====== DATA FOR THE TASK ======

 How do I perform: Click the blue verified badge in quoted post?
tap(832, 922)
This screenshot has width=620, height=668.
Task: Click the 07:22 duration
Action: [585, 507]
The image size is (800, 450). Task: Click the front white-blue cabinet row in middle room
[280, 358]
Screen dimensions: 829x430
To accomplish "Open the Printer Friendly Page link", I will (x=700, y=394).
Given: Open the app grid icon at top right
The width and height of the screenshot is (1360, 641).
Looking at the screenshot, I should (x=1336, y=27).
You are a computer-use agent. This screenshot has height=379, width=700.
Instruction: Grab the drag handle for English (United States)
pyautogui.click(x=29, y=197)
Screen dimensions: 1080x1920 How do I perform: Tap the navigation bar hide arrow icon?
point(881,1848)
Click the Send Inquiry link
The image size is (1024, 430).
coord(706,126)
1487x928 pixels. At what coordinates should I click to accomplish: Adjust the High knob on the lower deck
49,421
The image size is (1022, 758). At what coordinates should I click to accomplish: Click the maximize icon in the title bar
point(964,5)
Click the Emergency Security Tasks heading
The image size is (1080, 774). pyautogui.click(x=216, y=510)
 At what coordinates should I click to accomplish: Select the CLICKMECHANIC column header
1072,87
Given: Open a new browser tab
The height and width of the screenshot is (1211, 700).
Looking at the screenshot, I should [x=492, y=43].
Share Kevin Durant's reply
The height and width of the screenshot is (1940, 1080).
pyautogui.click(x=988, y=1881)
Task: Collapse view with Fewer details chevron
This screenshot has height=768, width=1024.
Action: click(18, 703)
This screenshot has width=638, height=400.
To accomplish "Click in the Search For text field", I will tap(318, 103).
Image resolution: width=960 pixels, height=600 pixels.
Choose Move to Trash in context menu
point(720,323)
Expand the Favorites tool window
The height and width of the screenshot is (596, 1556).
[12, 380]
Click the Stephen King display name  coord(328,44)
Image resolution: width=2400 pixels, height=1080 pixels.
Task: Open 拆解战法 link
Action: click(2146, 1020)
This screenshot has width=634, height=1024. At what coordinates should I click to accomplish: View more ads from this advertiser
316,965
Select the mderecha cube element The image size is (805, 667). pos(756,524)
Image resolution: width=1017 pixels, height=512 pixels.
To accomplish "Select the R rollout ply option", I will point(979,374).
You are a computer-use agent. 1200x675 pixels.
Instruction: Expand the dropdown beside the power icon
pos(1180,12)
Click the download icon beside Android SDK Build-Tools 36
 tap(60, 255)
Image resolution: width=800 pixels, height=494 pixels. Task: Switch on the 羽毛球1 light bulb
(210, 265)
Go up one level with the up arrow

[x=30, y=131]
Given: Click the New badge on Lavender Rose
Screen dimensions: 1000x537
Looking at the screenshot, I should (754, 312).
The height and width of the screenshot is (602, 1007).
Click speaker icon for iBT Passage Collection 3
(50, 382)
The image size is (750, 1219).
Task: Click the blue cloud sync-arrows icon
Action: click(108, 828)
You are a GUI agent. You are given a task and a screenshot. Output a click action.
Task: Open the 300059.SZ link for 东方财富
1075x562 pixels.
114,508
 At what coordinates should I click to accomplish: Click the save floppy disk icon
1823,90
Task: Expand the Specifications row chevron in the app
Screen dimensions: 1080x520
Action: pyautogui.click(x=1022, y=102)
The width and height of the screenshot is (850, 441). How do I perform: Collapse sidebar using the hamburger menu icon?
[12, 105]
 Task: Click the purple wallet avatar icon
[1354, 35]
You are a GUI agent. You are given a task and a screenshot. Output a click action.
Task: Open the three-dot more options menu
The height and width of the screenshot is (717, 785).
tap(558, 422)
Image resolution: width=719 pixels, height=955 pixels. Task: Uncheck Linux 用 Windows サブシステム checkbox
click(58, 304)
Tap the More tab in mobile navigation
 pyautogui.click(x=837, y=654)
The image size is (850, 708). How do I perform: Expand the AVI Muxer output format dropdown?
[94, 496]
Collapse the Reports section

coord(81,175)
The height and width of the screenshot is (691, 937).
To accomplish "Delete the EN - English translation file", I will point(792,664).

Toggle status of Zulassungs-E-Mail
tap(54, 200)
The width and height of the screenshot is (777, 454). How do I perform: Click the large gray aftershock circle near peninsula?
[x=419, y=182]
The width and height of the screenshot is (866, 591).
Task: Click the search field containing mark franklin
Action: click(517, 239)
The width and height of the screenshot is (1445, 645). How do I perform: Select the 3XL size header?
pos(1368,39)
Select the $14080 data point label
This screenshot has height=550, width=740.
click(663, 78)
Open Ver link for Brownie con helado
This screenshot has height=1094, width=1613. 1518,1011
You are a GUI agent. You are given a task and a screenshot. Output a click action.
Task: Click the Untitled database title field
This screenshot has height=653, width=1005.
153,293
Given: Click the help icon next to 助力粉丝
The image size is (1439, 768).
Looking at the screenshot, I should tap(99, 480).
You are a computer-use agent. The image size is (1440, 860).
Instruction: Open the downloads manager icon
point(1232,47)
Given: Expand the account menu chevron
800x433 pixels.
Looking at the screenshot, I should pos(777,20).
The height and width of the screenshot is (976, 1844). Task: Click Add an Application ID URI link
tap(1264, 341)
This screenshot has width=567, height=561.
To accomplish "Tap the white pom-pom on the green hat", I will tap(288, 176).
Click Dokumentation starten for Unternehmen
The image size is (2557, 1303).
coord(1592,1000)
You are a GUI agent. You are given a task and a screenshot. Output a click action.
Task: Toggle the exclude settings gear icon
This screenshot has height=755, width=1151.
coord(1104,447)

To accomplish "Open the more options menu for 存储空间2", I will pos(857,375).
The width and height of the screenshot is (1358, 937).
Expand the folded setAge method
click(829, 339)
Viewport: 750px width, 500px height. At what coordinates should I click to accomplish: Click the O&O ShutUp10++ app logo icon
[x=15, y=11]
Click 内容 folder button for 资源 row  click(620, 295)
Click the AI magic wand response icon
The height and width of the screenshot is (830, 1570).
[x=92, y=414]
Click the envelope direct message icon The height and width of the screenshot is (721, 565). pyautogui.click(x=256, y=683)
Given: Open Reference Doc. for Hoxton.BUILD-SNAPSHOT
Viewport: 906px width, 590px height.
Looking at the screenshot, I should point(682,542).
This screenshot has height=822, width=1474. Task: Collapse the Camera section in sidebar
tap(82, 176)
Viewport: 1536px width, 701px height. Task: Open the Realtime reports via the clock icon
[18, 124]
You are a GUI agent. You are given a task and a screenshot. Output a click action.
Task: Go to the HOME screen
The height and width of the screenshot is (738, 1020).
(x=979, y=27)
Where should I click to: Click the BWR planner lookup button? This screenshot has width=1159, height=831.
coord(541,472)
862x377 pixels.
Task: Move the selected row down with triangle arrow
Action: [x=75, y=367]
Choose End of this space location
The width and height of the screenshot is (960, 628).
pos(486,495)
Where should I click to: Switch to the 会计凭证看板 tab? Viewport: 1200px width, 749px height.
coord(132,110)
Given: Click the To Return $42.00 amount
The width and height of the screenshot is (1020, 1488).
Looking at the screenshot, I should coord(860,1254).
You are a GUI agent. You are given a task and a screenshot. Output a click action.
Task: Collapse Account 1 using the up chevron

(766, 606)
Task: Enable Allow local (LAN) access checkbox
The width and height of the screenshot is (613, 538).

======

BRIEF: The required output is every line of the entries, starting at the one that contains "Task: Go to the HOME screen" and ending at the last, copied exactly.

TASK RESPONSE:
Task: Go to the HOME screen
The height and width of the screenshot is (738, 1020).
(x=979, y=27)
Where should I click to: Click the BWR planner lookup button? This screenshot has width=1159, height=831.
coord(541,472)
862x377 pixels.
Task: Move the selected row down with triangle arrow
Action: [x=75, y=367]
Choose End of this space location
The width and height of the screenshot is (960, 628).
pos(486,495)
Where should I click to: Switch to the 会计凭证看板 tab? Viewport: 1200px width, 749px height.
coord(132,110)
Given: Click the To Return $42.00 amount
The width and height of the screenshot is (1020, 1488).
Looking at the screenshot, I should coord(860,1254).
You are a GUI agent. You are given a task and a screenshot. Output a click action.
Task: Collapse Account 1 using the up chevron

(766, 606)
Task: Enable Allow local (LAN) access checkbox
The width and height of the screenshot is (613, 538).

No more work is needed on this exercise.